Dua buku tebu, bila habis dikunyah sepah dibuang, mungkin ada yang merasa lega karena dahaga hilang terobati, atau mungkin justru semakin bertambah haus. Demikian juga ihwal dua eksemplar buku. Begitu habis dilahap, antara dua rasa yang dikecap, puas atau tidak. Lalu menyimpulkan penilaian bagus atau tidak. Kalau puas ya sudah berhenti, tapi kalau tidak justru membuat dahaga kian menyiksa minta dituntaskan. Ini juga tergantung, apakah hobi baca atau tidak.  

Sewaktu sekolah di Jogja, ada dua hobi yang saya akrabi. Pertama beli buku, kedua blusukan di Jalan Malioboro atau ke Shoping Center (pusat pedagang buku loak, yang kini diubah menjadi Taman Pintar). Waktu itu, mungkin beli koran Kompas suatu kemewahan bagi anak kost, saya hampir tiap hari beli terutama bila ada opini kolomnis beken seperti Arief Budiman, Christianto Wibisono, Frans Seda, Kwik Kian Gie, Mohammad Sadli, Emil Salim, Goenawan Mohamad, dll.

Kemudian, hobi juga memburu koran-koran edisi Minggu yang ada puisi atau cerpen, seperti Minggu Pagi, Masa Kini, Berita Nasional, Eksponen, Swadesi, Simponi, Sentana. Serta buletin kampus seperti Salman (ITB) dan Gelanggang (UGM), juga majalah Prisma, pokoknya rela jalan kaki jauh ke kios koran demi mendapatkan itu semua. Dari melahap bacaan ’berat’ semacam opini dan buku-buku anak kuliahan, membuat pola pikir saya yang masih SMA agak cepat dewasa dan mulai kritis. 

Masuk dunia perkuliahan, saya tertarik sok-sokan ikut nyumbang tulisan ke buletin kampus.

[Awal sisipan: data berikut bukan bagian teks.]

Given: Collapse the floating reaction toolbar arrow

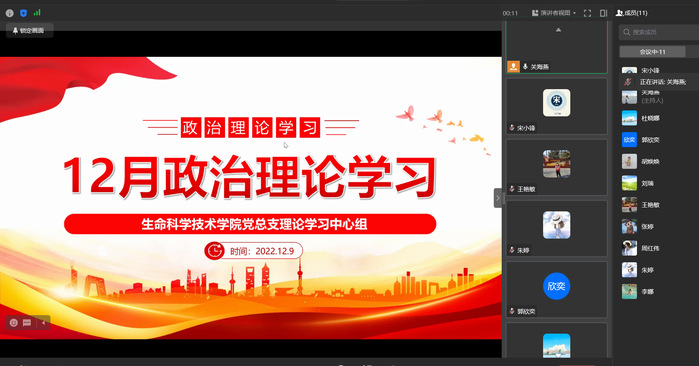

Dari tulisan sederhana sampai yang cenderung kritis, semuanya ditampung. Identitas yang saya pakai bukan NIM tapi NIRM, sehingga hanya teman satu kelas yang kenal, sedang kelas lain penasaran menebak-tebak. Karena ada tulisan saya yang mengkritisi kebijakan kampus, saya dipanggil dosen. Mulanya sedikit was-was dan menyangka bakal kena sanksi, nggak tahunya diminta terlibat langsung mengelola buletin. O, alah, kirain…

Mulanya, rajin beli Kompas untuk dikliping opininya, koran Minggu untuk baca puisi dan cerpennya hanyalah sekadar memuaskan hobi. Tapi, akhirnya ada side effect yang saya peroleh, di samping dapat beberapa bundel kliping juga kemampuan menulis makin terasah. Judul demi judul puisi di buku harian saya kumpulkan jadilah manuskrip. Meski barangkali belum memenuhi kaidah puisi, setidaknya itulah penanda jejak literasi yang hingga kini saya setiai.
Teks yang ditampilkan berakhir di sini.